:: Set exercise ::
Please revise all the items below, replacing "magnifier icon" with "magnifying glass icon" and leaving everything else unchanged. Leave the pictures out of your answer.

Records from a collection:
........

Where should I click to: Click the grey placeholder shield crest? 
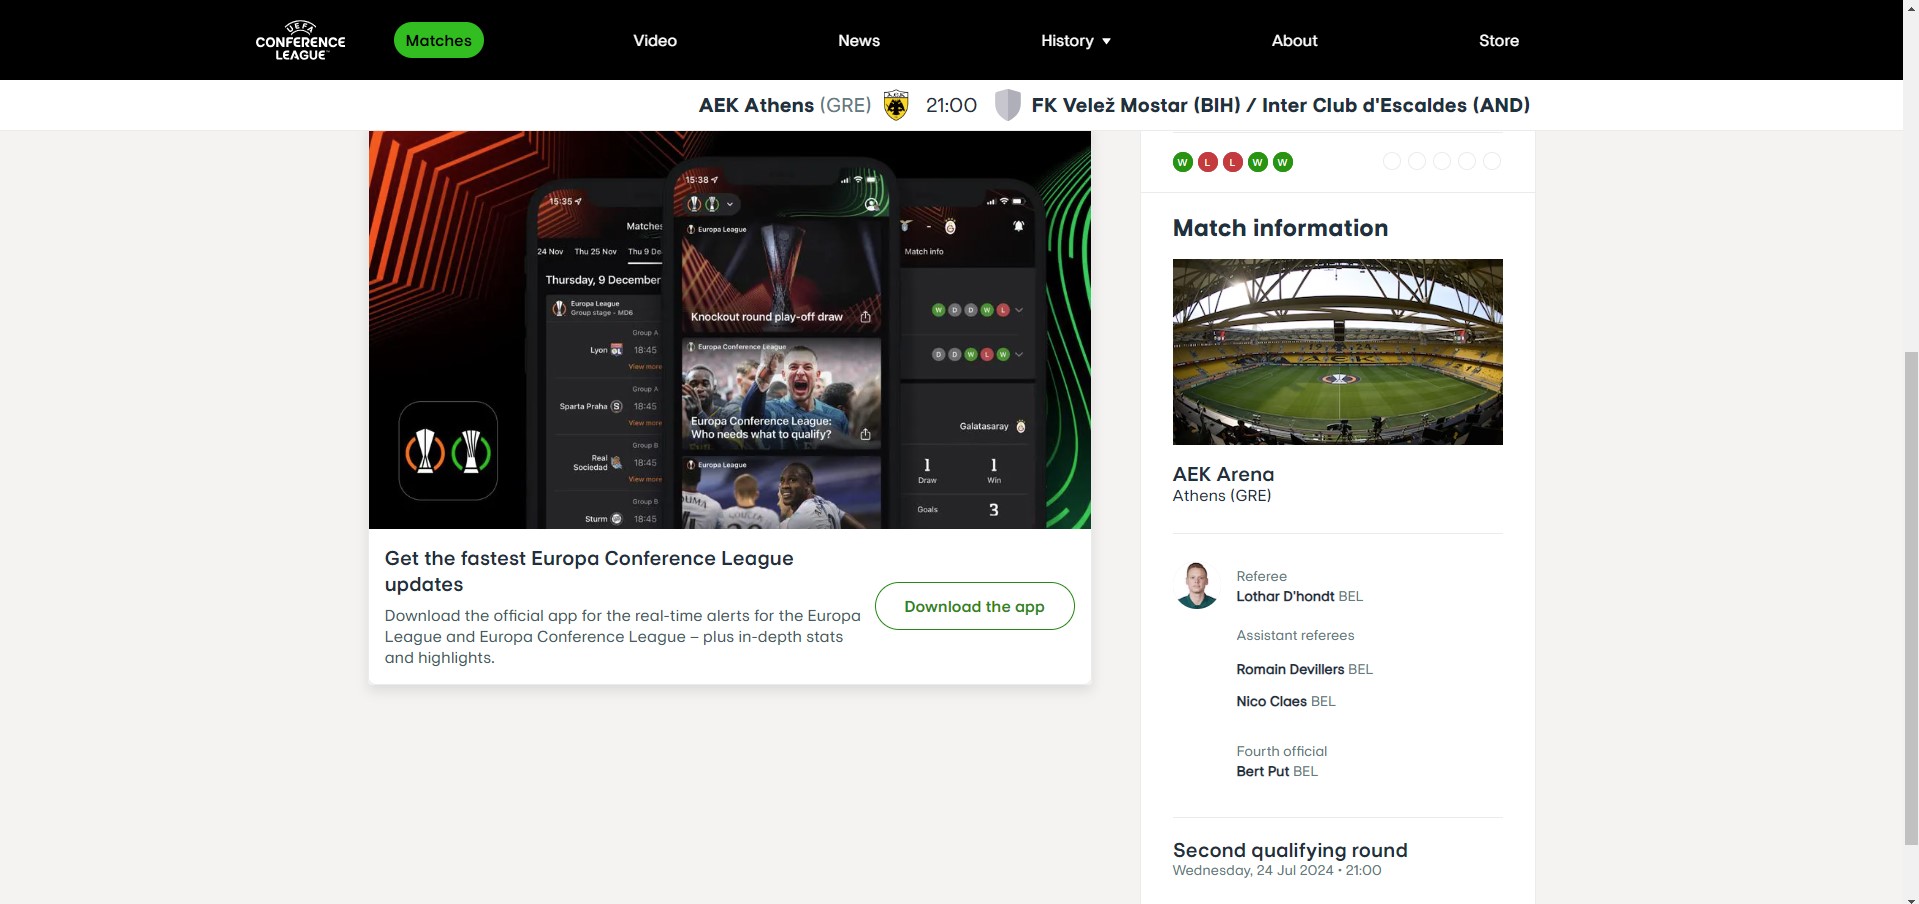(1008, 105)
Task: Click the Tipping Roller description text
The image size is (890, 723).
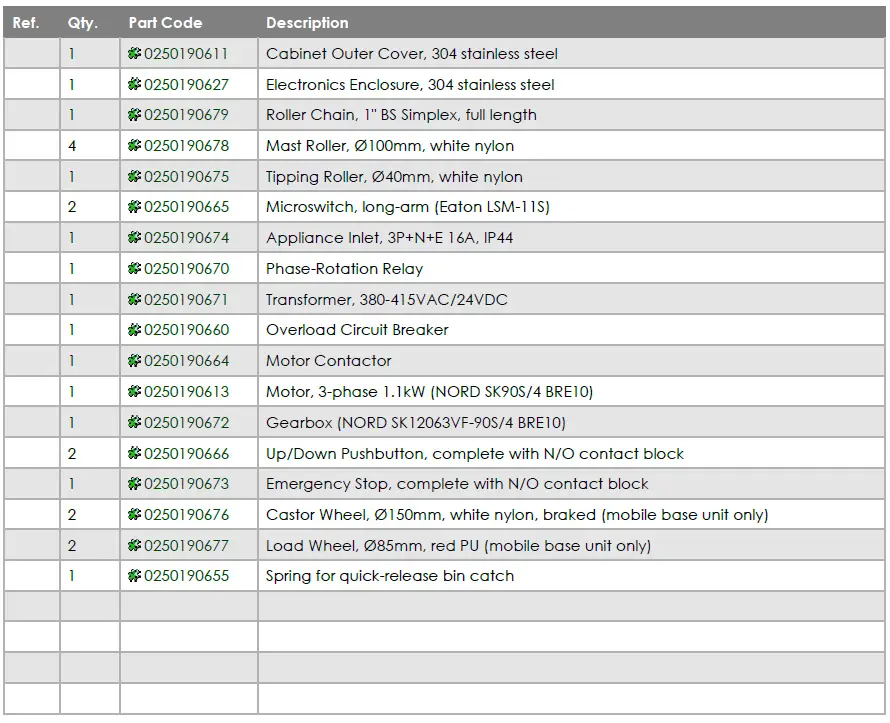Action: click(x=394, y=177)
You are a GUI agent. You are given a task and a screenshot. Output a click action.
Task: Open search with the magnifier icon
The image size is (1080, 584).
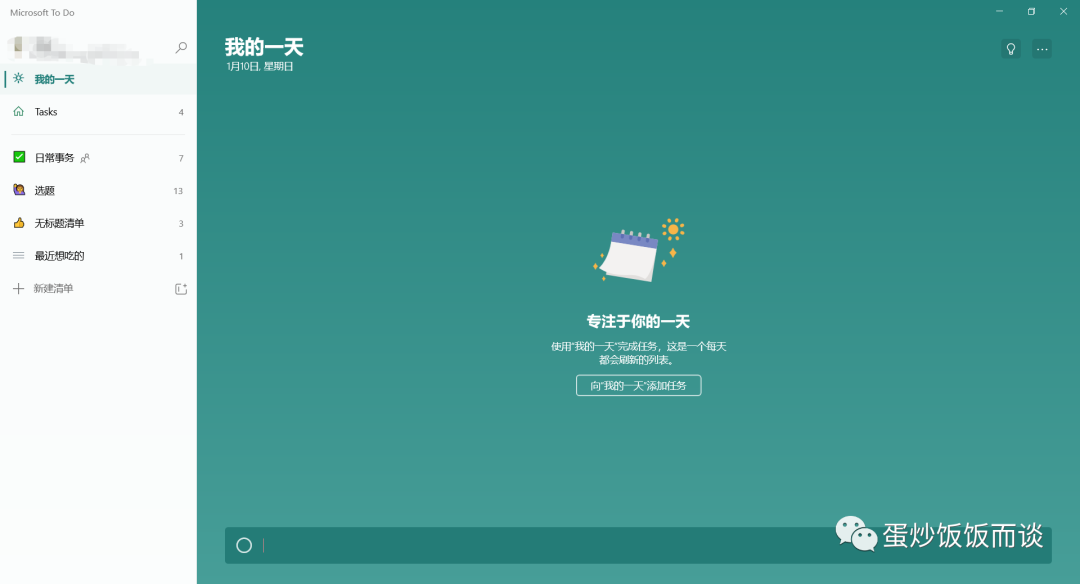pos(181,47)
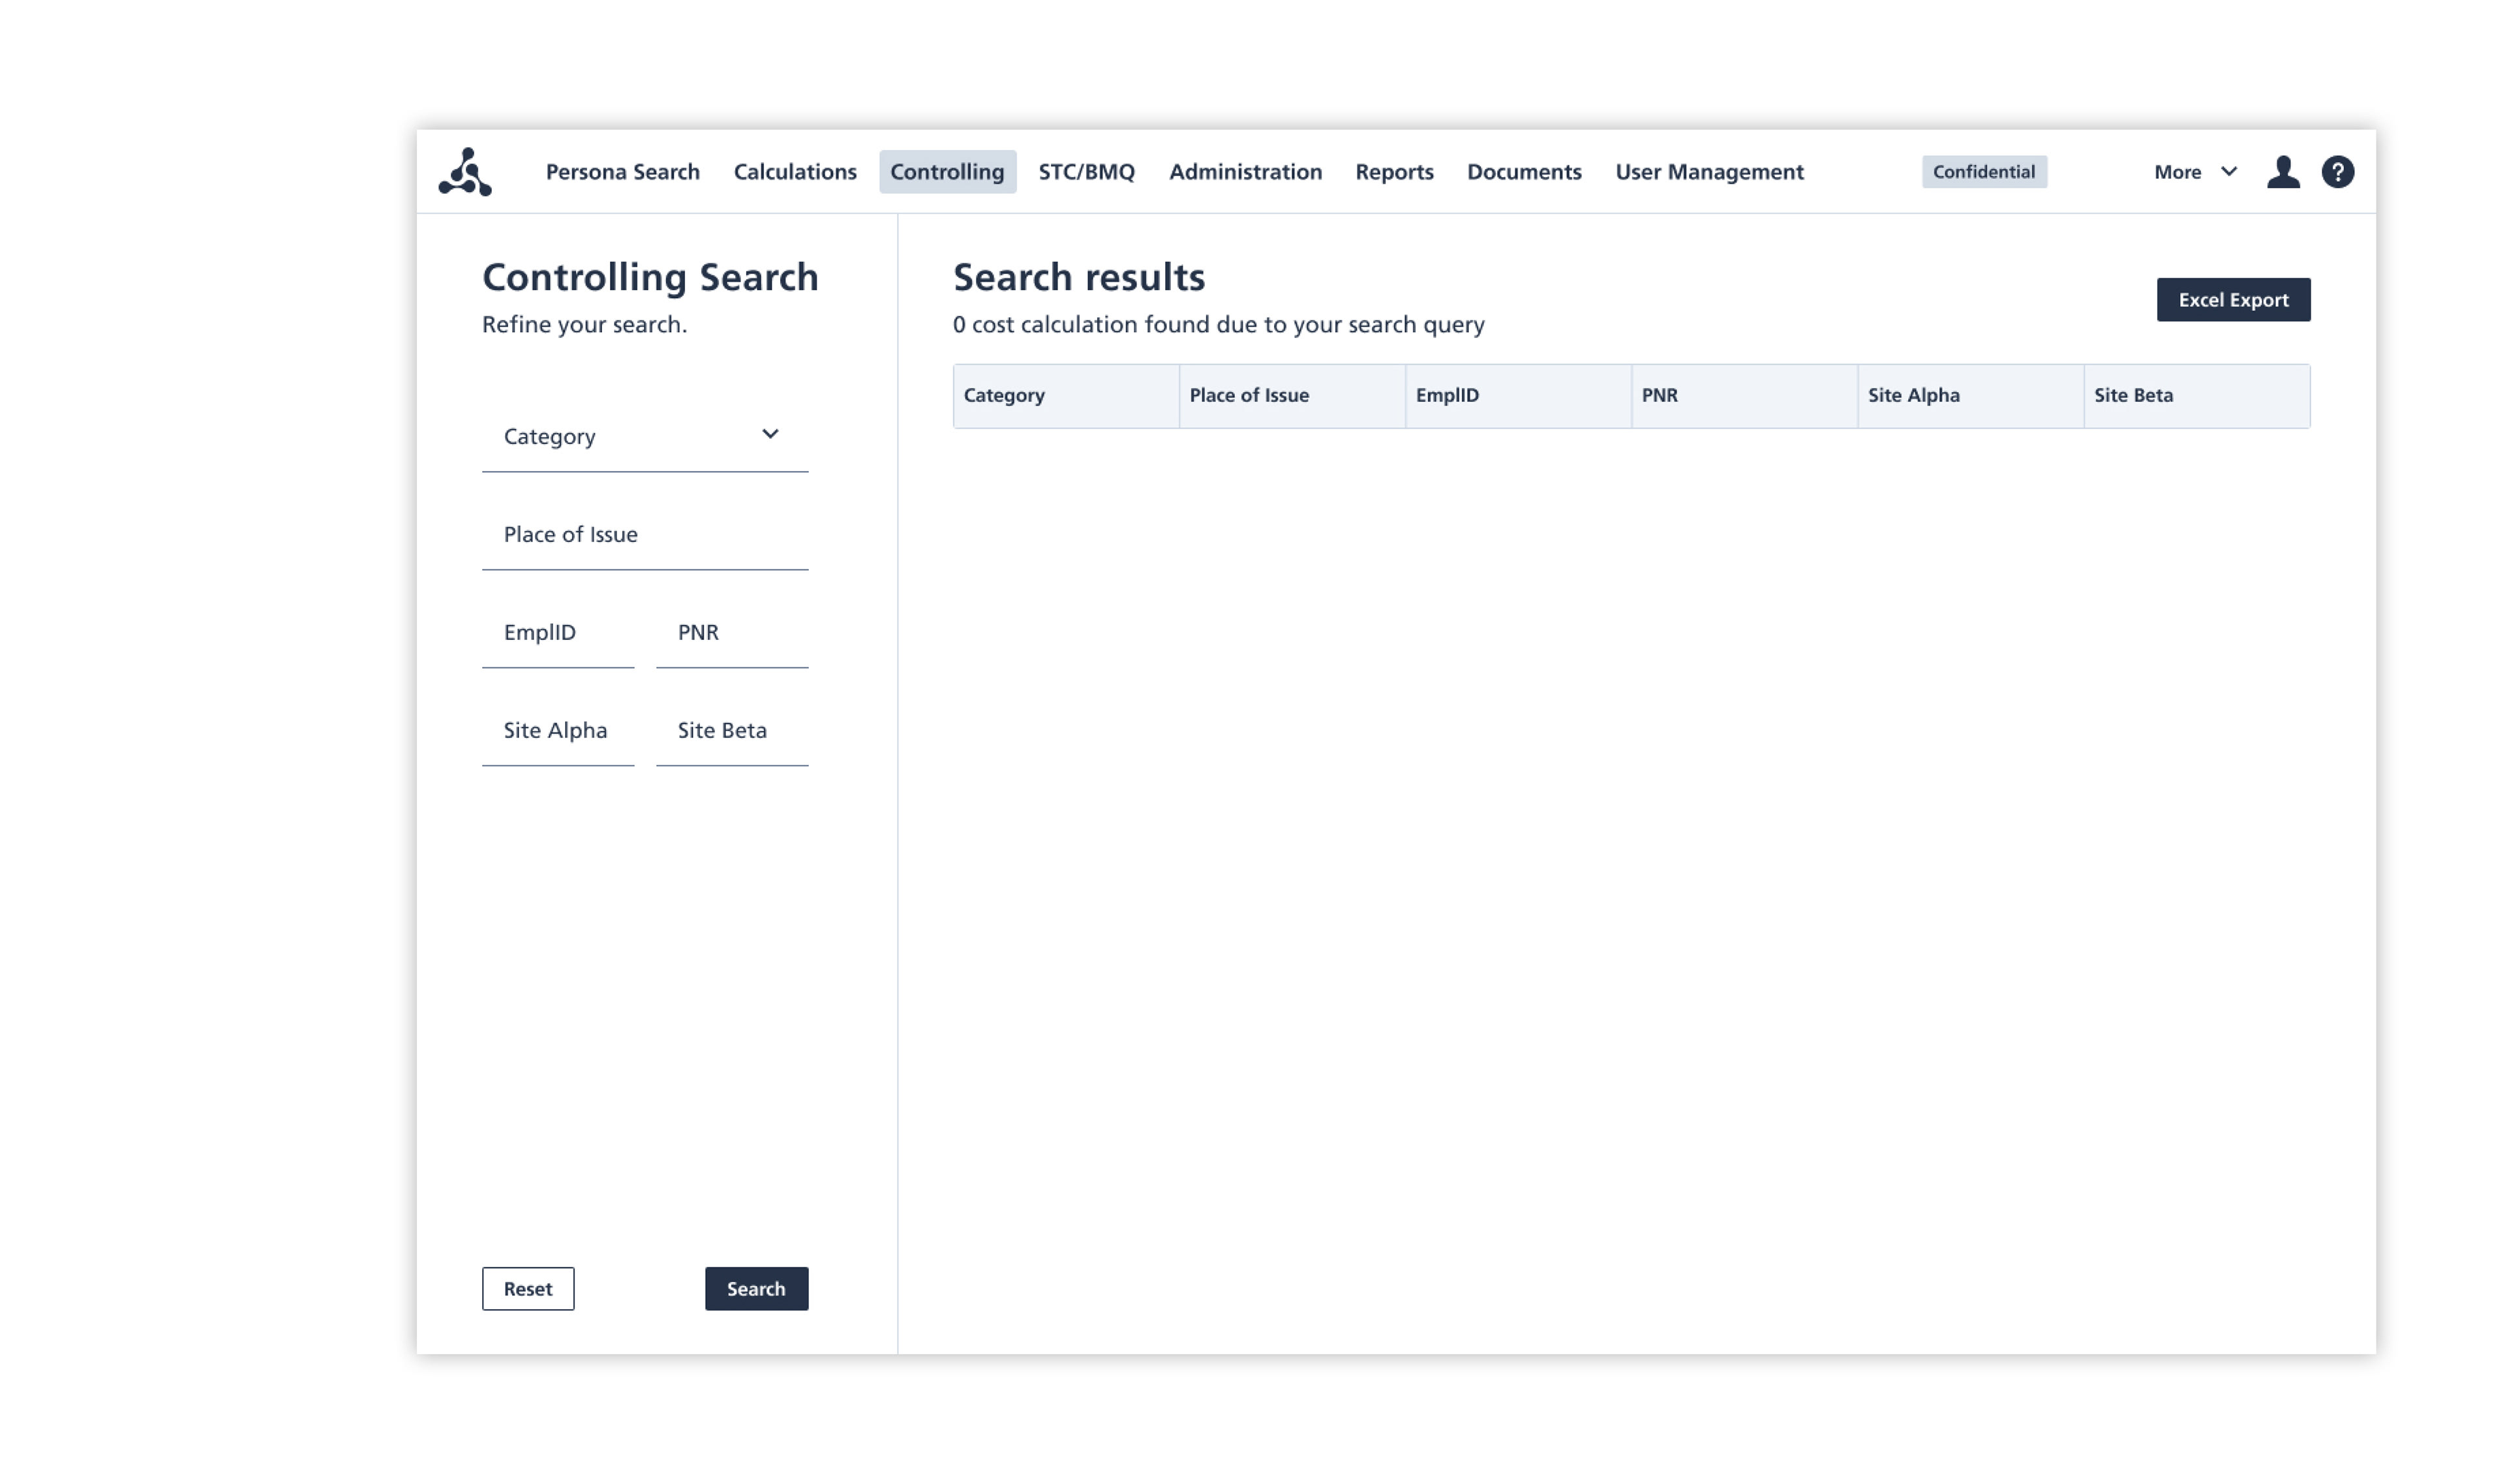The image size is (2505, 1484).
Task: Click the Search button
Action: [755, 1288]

........

:: Finished exercise ::
Where should I click to: Click the grey placeholder shield crest? 
(1008, 105)
Task: Click the Tipping Roller description text
The image size is (890, 723).
Action: click(x=394, y=177)
You are a GUI agent. You are given a task and a screenshot. Output a click action.
Task: Open search with the magnifying glass icon
The image size is (1080, 584).
pos(181,47)
The image size is (2505, 1484).
Task: Click the Search button
Action: [755, 1288]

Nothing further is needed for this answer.